Due to the limitations of the next-word prediction paradigm, which manifest as the model’s lack of planning, working memory, ability to backtrack, and reasoning abilities. The model relies on a local and greedy process of generating the next word, without any global or deep understanding of the task or the output. Thus, the model is good at producing fluent and coherent texts but has limitations with regard to solving complex or creative problems that cannot be approached in a sequential manner.
A lot remains to be done to create a system that could qualify as a complete AGI, including the possible need to pursue a new paradigm that moves beyond next-word prediction.
OpenAI invites many experts in domains related to AI risks to evaluate and improve the behaviors of GPT-4 when encountering risky content.
5. OpenAI Timeline
2018 | GPT-1, A Generative Pre-trained Transformer (GPT) |
2019 | GPT-2, A Pre-trained language model (PLM) |
2020 | GPT-3, A Large language model (LLM) |
Nov 2021 | WebGPT, A browser-assisted question-answering with human feedback |
Mar 2022 | InstructGPT, Reinforcement learning with human feedback(RLHF) |
Nov 2022 | ChatGPT, A well received product |
Mar 2023 | GPT-4, First step to Artificial General Intelligence (AGI) capabilities |
How ChatGPT works (YouTube)
How Google Translate works
ChatGPT’s datasets are a mixture of text data from diverse sources, including CommonCrawl, WebText2, Books1, Books2, Wikipedia, and code from GitHub and StackOverflow.

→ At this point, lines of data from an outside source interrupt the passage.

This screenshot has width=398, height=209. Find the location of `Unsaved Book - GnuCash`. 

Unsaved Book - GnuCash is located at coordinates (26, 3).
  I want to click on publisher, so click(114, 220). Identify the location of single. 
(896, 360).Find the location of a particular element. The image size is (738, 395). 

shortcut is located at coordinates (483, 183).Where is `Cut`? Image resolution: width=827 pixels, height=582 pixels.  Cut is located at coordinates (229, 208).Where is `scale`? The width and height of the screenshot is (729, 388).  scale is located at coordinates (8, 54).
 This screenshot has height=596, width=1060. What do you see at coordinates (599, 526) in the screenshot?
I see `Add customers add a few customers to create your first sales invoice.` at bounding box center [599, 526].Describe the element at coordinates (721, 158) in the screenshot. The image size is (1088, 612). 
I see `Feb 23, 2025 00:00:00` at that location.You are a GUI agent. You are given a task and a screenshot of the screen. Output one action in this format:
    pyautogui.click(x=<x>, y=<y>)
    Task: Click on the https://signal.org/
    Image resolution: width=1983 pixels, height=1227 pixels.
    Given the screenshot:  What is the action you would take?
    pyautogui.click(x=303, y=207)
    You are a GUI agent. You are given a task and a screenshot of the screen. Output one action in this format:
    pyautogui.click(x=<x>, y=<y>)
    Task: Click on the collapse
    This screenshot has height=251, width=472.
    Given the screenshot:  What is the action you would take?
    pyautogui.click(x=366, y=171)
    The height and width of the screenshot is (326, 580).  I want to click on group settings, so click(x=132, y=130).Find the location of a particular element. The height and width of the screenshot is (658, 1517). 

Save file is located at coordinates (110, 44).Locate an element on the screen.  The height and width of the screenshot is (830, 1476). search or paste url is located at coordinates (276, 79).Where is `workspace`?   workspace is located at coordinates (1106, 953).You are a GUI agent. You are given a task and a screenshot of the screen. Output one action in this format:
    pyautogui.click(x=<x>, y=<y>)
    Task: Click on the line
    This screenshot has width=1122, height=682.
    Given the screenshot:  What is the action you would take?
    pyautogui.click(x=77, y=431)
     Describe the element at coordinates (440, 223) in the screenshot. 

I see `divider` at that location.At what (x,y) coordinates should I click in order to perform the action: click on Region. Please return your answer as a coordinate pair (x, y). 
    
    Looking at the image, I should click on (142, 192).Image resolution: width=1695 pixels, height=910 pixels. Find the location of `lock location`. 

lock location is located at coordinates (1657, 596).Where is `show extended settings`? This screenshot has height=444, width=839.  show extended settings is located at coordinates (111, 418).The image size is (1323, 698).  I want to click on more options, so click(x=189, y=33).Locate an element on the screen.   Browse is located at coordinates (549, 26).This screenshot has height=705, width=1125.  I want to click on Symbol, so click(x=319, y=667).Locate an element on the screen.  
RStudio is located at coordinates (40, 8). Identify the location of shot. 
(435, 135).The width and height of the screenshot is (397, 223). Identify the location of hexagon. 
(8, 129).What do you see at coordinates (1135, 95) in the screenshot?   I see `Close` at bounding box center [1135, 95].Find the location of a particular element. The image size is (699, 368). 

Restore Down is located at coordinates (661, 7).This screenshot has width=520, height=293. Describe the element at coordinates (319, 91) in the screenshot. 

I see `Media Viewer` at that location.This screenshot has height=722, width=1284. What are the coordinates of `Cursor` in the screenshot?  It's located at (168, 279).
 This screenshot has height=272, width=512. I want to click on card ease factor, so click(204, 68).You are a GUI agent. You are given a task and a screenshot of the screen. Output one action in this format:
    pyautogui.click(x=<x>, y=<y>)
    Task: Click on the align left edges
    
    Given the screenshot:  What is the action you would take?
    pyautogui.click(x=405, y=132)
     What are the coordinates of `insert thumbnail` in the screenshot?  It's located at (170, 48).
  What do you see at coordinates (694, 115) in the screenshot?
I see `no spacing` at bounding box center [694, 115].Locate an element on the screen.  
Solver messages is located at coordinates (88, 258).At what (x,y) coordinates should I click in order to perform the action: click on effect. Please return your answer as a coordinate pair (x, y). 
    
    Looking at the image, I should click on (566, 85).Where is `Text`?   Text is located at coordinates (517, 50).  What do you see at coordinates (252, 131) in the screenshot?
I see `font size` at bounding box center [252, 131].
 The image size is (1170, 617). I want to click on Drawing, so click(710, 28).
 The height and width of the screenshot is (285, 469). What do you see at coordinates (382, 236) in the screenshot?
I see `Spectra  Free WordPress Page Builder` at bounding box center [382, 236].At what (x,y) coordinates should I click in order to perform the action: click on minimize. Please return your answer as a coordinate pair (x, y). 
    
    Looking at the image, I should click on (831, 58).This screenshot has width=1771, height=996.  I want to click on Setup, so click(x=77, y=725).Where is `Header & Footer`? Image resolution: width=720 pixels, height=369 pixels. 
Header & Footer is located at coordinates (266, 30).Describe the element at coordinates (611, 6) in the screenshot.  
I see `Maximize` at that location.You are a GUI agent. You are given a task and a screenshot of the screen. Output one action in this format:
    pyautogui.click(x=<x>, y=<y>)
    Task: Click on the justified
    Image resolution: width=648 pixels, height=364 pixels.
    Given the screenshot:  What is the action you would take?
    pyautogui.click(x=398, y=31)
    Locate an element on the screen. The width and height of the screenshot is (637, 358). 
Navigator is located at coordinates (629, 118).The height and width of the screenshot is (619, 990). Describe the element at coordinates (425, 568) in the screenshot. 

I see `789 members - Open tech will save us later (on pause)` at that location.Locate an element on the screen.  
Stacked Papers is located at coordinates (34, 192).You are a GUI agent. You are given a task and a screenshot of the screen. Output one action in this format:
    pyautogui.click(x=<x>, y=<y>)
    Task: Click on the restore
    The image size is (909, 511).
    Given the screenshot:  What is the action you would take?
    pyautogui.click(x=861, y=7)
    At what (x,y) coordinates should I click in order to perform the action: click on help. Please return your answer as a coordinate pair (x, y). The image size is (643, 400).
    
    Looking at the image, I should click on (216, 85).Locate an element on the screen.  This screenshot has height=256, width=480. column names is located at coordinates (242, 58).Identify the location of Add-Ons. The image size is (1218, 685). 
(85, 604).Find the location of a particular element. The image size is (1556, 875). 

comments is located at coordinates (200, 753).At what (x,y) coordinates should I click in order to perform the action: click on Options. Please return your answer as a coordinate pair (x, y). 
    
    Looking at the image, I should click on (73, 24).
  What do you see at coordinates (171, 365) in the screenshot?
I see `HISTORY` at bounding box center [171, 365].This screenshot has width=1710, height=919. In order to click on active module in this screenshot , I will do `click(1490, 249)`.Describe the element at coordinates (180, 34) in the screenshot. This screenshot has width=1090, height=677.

ChatGPT’s Reinforcement Learning with Human Feedback(RLHF) has 3 steps: Supervised fine-tuning, Rewording model training, and Reinforcement Learning fine-tuning. The first two steps have humans involved. The last step uses the Proximal Policy Optimization (PPO) algorithm in reinforcement learning.
ChatGPT’s architecture is built on the Transformer model, which is an encoder-decoder architecture. Since most language tasks can be cast as the prediction problem based on the input, ChatGPT (GPT-2, GPT-3) changes to decoder-only architecture with many more layers.
Unlike Google’s Bard, which displays the answer all at once, ChatGPT uses animation to display words by words. It gives an illusion that somebody is thinking and typing. People like this kind of “thinking and action” mode.